**Requirement**. From the material below, pull each line containing the string "icon".

**Given records**.
BEGIN

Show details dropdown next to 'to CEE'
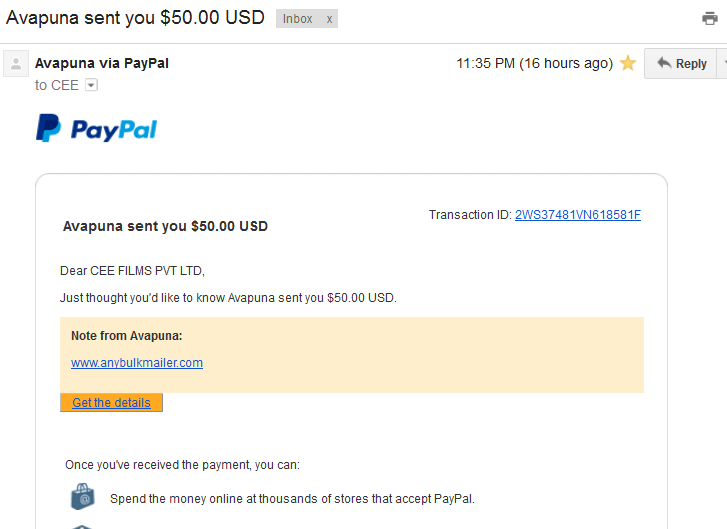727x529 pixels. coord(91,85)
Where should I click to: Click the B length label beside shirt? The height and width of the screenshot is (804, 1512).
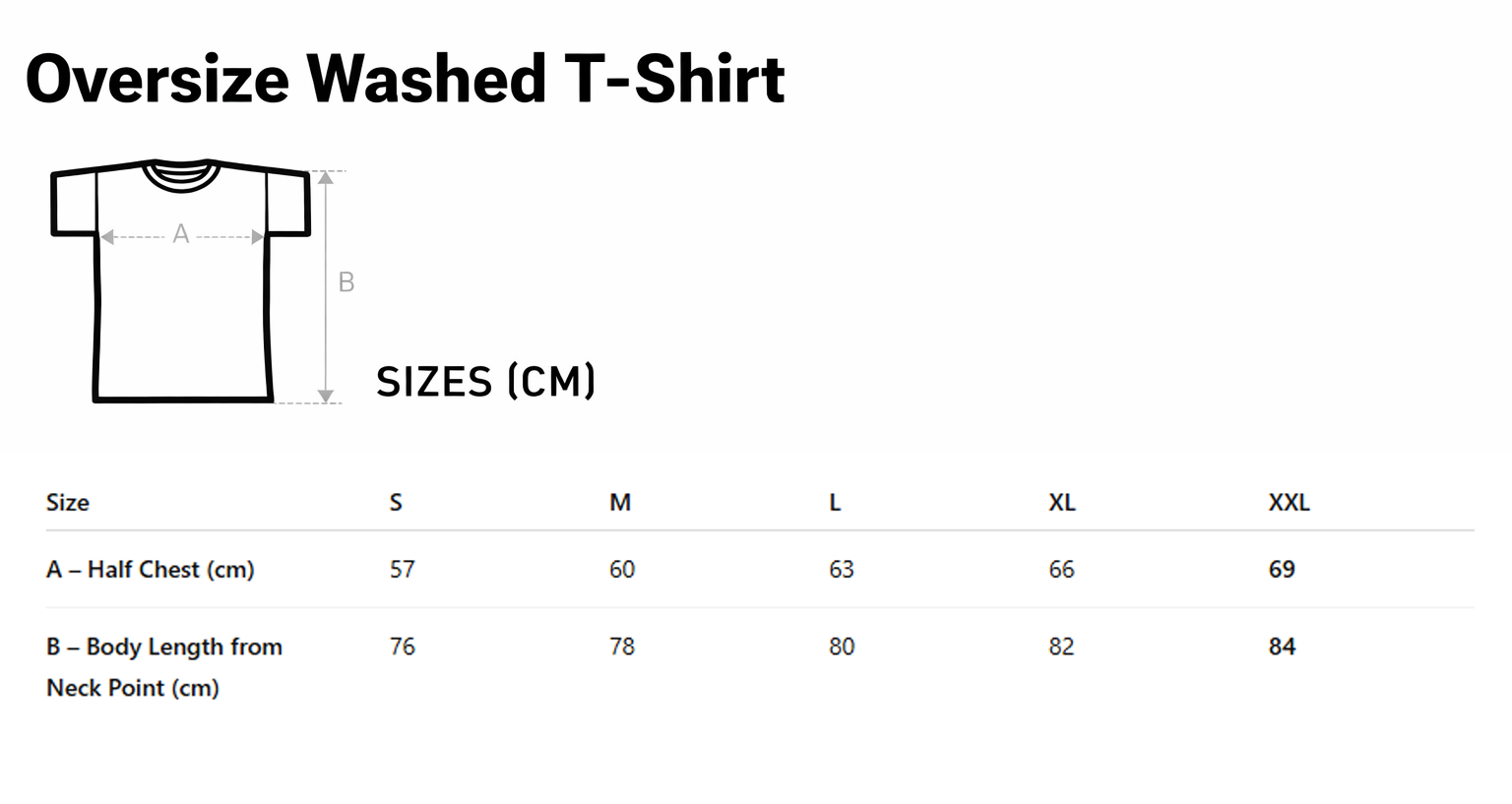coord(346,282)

END
BEGIN

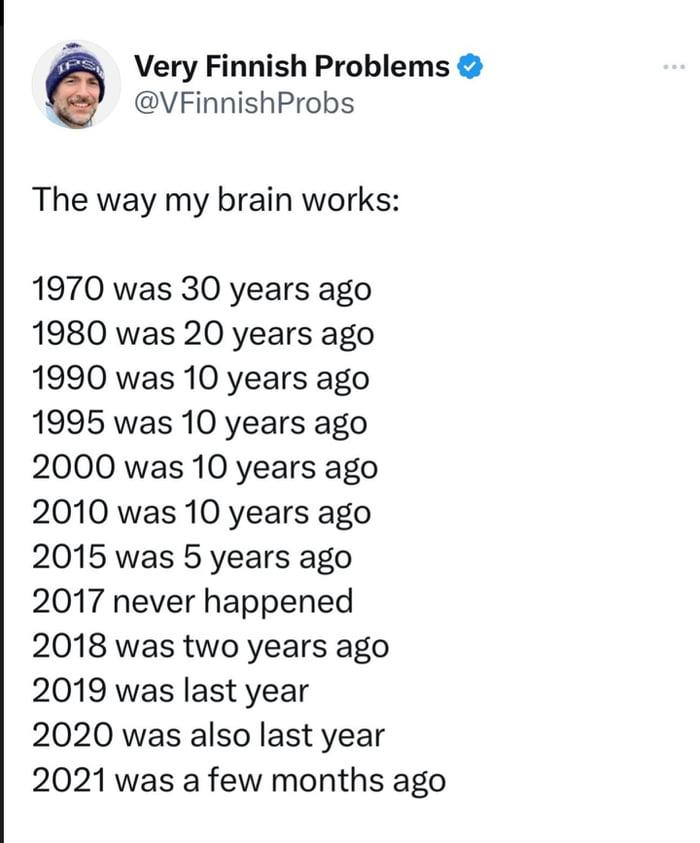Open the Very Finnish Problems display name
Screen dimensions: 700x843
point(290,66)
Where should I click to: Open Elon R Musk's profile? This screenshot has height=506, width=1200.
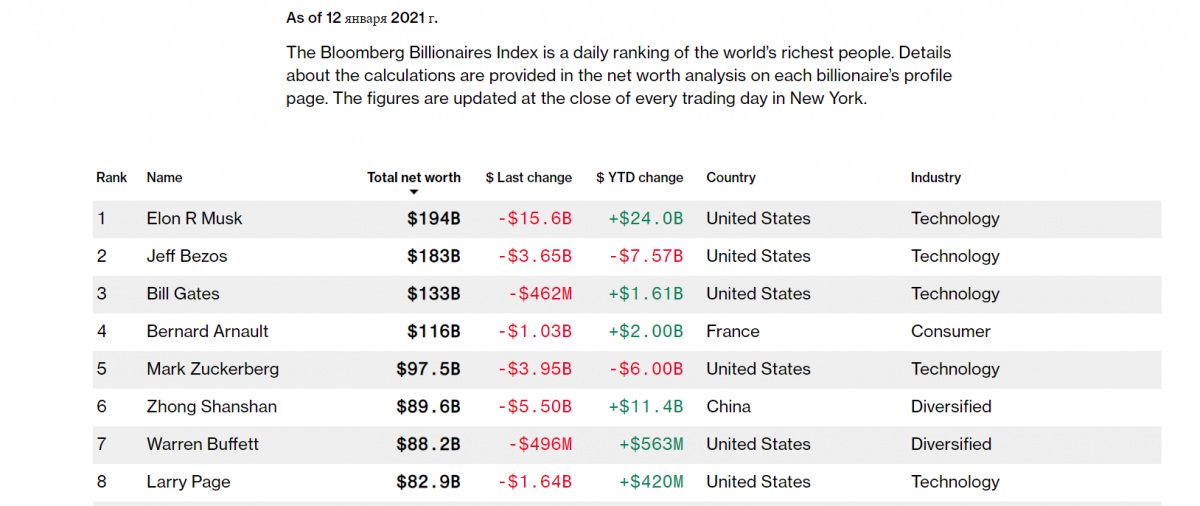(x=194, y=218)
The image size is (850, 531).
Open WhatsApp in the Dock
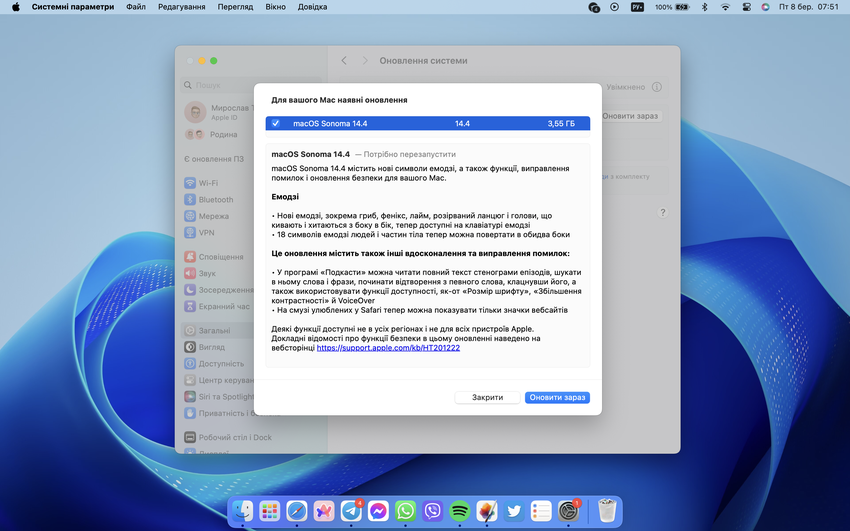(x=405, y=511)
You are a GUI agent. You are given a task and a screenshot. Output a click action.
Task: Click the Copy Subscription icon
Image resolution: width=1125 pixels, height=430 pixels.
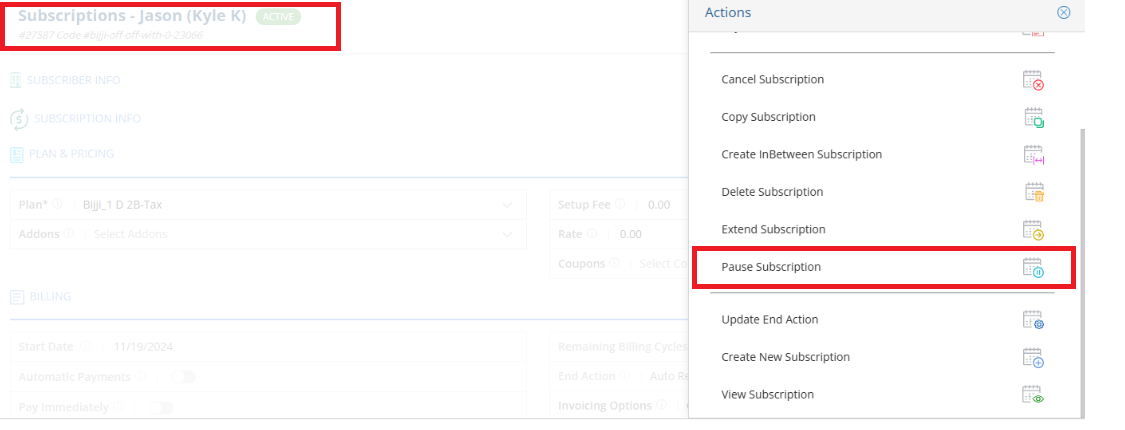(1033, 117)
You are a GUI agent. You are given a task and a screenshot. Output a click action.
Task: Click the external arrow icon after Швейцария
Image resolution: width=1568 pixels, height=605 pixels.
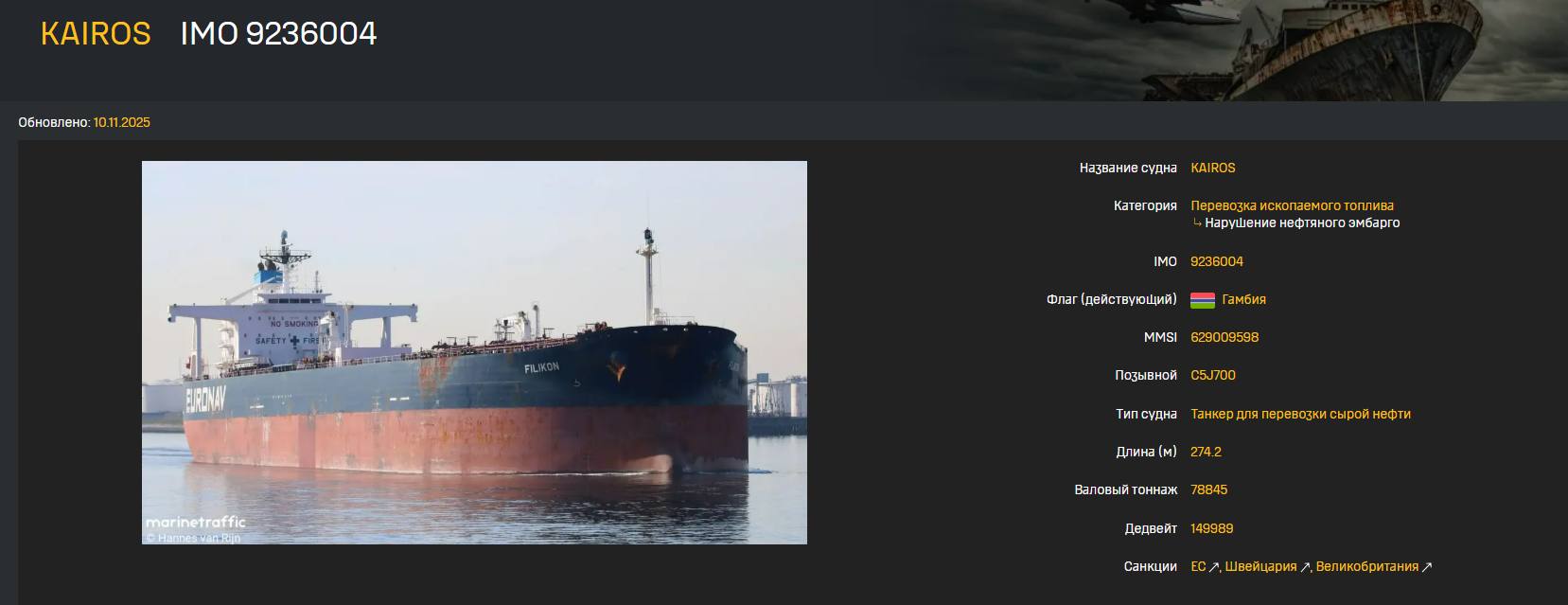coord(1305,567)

END

**Response to the task**.
Task: Click the Copy Subscription icon
Task: Click the external arrow icon after Швейцария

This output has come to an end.